Enfin, être compétent pour effectuer un travail donné nécessite que la compétence soit apprise par le biais d’un processus d’apprentissage, qu’il soit individuel ou collectif. Les compétences s’acquièrent et se transmettent par les apprentissages et la formation. « Elles doivent être transférables d’une situation de travail à une autre…Elles doivent faciliter les développements individuels » 346

La dernière dimension que nous retenons de la compétence est son intérêt économique. Nous admettons son utilité aussi bien pour l’employeur que pour le salarié. En effet, elle permet à l’employeur de disposer d’une plus grande souplesse d’action dans l’organisation du travail, ce que nous avons constaté dans le développement de la polyvalence des salariés. L’entreprise peut optimiser ainsi les compétences disponibles en fonction de ses choix stratégiques. Elle permet, également, d’améliorer les performances économiques de l’entreprise comme nous le montrent les actions de réduction des dysfonctionnements engagées après la formation « Elévation des compétences » et la mise en œuvre de compétences nouvelles pour les salariés à travers de nouveaux modes opératoires.

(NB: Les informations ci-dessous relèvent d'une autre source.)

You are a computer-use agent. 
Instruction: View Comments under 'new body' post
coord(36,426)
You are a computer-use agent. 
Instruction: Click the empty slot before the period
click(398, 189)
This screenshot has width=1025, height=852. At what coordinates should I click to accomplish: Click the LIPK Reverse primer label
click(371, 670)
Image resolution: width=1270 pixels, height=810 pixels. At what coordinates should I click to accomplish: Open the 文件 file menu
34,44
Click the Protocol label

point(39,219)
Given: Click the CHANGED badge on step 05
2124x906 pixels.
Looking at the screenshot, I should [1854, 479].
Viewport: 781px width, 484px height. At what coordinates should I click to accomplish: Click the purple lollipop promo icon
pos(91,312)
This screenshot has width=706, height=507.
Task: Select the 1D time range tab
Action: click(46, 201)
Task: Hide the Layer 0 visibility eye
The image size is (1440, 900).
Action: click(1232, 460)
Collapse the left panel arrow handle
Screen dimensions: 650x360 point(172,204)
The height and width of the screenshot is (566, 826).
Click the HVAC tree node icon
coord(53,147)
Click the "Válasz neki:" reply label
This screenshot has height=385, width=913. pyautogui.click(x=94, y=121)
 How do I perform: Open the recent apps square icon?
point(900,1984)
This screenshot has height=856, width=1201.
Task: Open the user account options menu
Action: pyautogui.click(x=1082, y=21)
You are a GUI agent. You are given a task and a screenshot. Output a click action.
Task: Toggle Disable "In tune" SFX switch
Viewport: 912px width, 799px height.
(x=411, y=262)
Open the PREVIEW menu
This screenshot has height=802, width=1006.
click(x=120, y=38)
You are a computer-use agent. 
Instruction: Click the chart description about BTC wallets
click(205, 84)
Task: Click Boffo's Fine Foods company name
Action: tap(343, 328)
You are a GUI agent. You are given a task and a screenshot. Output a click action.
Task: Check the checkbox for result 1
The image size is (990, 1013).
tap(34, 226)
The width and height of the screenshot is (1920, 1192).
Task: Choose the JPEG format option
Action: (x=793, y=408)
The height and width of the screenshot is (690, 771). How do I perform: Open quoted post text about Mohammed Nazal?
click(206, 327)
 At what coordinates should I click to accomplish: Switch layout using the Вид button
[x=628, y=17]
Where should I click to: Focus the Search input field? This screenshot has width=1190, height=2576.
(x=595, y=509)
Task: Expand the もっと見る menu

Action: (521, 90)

Pour les salariés, cela représente une valorisation de leurs compétences acquises hors du contexte professionnel, et leur permet d’enrichir leur capital personnel de compétences. Nous avons pu entendre un certain nombre d’intervenants extérieurs dire, de la société X, qu’elle accomplissait un travail citoyen dans la mesure où les salariés retrouvaient une autonomie dans leur vie personnelle. Ils ont retrouvé une autonomie dans la lecture de documents, dans les échanges monétaires, dans la gestion courante de leurs affaires, etc.

Les salariés développent, également, une plus grande employabilité et ont le souci de gérer leur trajectoire professionnelle de façon proactive et volontariste.

La définition que nous donnons de la compétence, dans le contexte spécifique de la société X, correspond à un ensemble de connaissances, de savoir-faire et de comportements structurés en fonction des buts poursuivis par la société, dans un type de situation donnée. Cette notion regroupe le savoir, le savoir-faire et le savoir être. Nous parlons de compétences utilisées et validées.

Notes
345.

ZARIFIAN PH., « Deux défis pour la gestion des ressources humaines », Article paru dans pôle info, édité par le pôle productique Rhône-Alpes, n° 40, janvier 1996.

346.

GILBERT P, THIONVILLE R., « Gestion de l’emploi et évaluation des compétences » ESF, 1990.